--- Source passage ---

Benign intracranial hypertension.

Intracranial hypertension (IH) with papilledema, visual changes, headache, nausea, and/or vomiting has been reported in a small number of patients treated with daily growth hormone products. Symptoms usually occurred within the first 8 weeks after the initiation of daily growth hormone therapy. In all reported cases, IH-associated signs and symptoms rapidly resolved after cessation of therapy or a reduction of the daily growth hormone dose. Ngenla should be temporarily discontinued in patients with clinical or fundoscopic evidence of IH. If treatment with Ngenla is restarted, monitoring for signs and symptoms of IH is recommended.
No evidence of benign intracranial hypertension was reported in clinical trials with Ngenla.

Glucose metabolism impairment.

Treatment with daily growth hormone products may induce a state of insulin resistance and hyperglycemia. Additional monitoring should be considered in patients treated with Ngenla who have glucose intolerance, or additional risk factors for diabetes. In patients treated with Ngenla who have diabetes mellitus, anti-diabetic therapy might require adjustment (see Section 4.5).
No clinically meaningful changes in glucose metabolism, including insulin sensitivity, were observed in clinical trials with Ngenla.

Scoliosis.

Because Ngenla increases growth rate, signs of development or progression of scoliosis should be monitored during treatment.

Closed epiphyses.

In children with closed epiphyses, Ngenla is not recommended to be used for growth promotion.

Thyroid function impairment.

Based on experience with daily growth hormone products, undiagnosed/untreated hypothyroidism may prevent an optimal response to Ngenla therapy. During Ngenla therapy, thyroid function should be monitored as indicated based on clinical evaluation.

--- Data extract ---

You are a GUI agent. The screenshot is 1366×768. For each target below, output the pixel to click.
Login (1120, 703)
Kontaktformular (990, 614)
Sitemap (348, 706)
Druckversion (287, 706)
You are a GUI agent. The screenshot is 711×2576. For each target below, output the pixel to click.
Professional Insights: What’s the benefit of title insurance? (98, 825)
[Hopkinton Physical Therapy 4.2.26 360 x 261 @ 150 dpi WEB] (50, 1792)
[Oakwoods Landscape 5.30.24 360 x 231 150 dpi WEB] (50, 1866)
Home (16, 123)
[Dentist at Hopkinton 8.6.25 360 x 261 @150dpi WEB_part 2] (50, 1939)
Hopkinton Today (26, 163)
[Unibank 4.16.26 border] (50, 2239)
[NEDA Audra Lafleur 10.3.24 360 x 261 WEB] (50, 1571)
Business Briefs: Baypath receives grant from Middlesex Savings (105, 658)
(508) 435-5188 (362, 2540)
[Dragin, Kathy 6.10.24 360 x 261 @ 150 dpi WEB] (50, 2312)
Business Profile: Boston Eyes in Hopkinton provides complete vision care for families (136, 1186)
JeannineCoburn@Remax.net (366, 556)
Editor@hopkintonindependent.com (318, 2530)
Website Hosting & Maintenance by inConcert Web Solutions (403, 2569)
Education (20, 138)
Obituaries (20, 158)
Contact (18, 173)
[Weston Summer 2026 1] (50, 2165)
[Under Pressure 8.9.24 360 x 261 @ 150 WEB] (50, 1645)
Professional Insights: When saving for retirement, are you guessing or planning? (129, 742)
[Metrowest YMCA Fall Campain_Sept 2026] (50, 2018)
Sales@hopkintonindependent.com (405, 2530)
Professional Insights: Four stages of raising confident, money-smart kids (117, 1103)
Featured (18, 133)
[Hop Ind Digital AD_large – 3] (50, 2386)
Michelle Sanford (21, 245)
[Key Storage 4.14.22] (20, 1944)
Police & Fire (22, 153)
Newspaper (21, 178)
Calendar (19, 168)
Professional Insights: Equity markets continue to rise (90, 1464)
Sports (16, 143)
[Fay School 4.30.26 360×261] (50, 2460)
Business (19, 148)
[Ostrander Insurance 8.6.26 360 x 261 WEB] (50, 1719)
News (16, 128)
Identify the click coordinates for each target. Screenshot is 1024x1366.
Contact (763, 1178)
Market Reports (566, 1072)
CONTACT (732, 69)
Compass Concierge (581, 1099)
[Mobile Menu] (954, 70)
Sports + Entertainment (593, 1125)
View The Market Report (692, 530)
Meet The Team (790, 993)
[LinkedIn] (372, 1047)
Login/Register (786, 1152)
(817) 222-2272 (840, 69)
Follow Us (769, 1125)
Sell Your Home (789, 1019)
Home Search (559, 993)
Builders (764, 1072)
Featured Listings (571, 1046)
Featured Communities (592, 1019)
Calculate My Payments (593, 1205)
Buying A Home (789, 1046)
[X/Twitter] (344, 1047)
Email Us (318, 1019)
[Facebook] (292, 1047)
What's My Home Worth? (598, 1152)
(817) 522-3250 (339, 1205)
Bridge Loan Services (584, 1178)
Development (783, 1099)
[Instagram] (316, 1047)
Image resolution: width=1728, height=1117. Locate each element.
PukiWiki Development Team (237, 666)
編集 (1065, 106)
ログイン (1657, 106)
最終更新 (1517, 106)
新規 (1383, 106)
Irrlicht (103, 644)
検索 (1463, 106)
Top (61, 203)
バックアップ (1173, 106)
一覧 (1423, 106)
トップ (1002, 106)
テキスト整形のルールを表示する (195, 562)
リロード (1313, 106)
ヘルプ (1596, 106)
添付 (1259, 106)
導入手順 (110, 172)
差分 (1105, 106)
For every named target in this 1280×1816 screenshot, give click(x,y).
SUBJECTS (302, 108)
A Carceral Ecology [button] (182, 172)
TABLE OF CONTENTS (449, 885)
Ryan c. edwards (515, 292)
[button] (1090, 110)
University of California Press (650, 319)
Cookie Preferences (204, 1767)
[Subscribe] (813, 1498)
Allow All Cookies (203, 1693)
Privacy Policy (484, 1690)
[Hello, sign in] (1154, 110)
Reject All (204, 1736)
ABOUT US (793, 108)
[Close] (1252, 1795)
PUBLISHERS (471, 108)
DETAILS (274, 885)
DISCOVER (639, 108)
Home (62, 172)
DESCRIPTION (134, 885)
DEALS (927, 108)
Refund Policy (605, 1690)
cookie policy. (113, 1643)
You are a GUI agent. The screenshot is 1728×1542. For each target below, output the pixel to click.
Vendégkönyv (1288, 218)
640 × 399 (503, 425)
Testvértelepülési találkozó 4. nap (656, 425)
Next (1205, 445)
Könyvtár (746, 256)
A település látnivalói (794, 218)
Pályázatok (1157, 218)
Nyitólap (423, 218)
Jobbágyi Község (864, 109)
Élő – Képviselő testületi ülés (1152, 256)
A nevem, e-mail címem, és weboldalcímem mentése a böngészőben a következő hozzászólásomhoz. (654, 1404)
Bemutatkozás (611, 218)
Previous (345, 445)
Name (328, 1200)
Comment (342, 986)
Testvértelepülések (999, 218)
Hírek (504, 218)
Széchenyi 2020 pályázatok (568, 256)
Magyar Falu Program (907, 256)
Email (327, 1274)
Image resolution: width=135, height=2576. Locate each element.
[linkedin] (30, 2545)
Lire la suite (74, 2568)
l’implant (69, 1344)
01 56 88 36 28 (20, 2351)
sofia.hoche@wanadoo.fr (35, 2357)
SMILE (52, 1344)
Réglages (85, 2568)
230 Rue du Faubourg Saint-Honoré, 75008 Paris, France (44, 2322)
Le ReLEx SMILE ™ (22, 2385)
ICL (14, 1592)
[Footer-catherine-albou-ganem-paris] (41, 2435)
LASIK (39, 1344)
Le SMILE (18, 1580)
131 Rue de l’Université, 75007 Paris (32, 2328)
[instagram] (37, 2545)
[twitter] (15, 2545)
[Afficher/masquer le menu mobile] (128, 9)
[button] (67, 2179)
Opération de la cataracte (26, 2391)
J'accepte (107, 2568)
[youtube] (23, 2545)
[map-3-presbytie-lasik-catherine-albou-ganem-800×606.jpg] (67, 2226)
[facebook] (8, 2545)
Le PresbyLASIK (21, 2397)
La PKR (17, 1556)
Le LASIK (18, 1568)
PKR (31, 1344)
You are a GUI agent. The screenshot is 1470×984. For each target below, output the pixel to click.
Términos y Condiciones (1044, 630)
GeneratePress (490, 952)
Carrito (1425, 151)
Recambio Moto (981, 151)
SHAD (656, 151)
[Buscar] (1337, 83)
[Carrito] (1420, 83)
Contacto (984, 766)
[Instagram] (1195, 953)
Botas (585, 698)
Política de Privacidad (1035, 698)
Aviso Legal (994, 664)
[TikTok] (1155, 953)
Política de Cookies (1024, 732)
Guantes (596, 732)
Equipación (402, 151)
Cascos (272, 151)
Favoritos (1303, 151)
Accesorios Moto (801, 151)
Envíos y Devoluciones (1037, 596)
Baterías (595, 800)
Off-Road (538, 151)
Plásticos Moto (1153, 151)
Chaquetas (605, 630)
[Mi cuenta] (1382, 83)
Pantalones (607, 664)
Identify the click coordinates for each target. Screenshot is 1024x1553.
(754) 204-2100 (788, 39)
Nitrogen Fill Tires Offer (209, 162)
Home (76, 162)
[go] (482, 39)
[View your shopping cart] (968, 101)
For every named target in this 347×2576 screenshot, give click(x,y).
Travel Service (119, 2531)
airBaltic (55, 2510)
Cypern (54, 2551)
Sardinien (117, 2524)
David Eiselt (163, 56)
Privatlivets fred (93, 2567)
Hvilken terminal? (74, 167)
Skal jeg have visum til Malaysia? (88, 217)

---

- **Tasks to perform**
A - List every section heading in the Ngenla safety text.
B - From the Ngenla safety text, extract the passage starting at "No clinically meaningful" and ending at "for growth promotion.".
Rely solely on the Ngenla safety text and disregard the material.

- **Replies**
A -
Benign intracranial hypertension
Glucose metabolism impairment
Scoliosis
Closed epiphyses
Thyroid function impairment

B -
No clinically meaningful changes in glucose metabolism, including insulin sensitivity, were observed in clinical trials with Ngenla.

Scoliosis.

Because Ngenla increases growth rate, signs of development or progression of scoliosis should be monitored during treatment.

Closed epiphyses.

In children with closed epiphyses, Ngenla is not recommended to be used for growth promotion.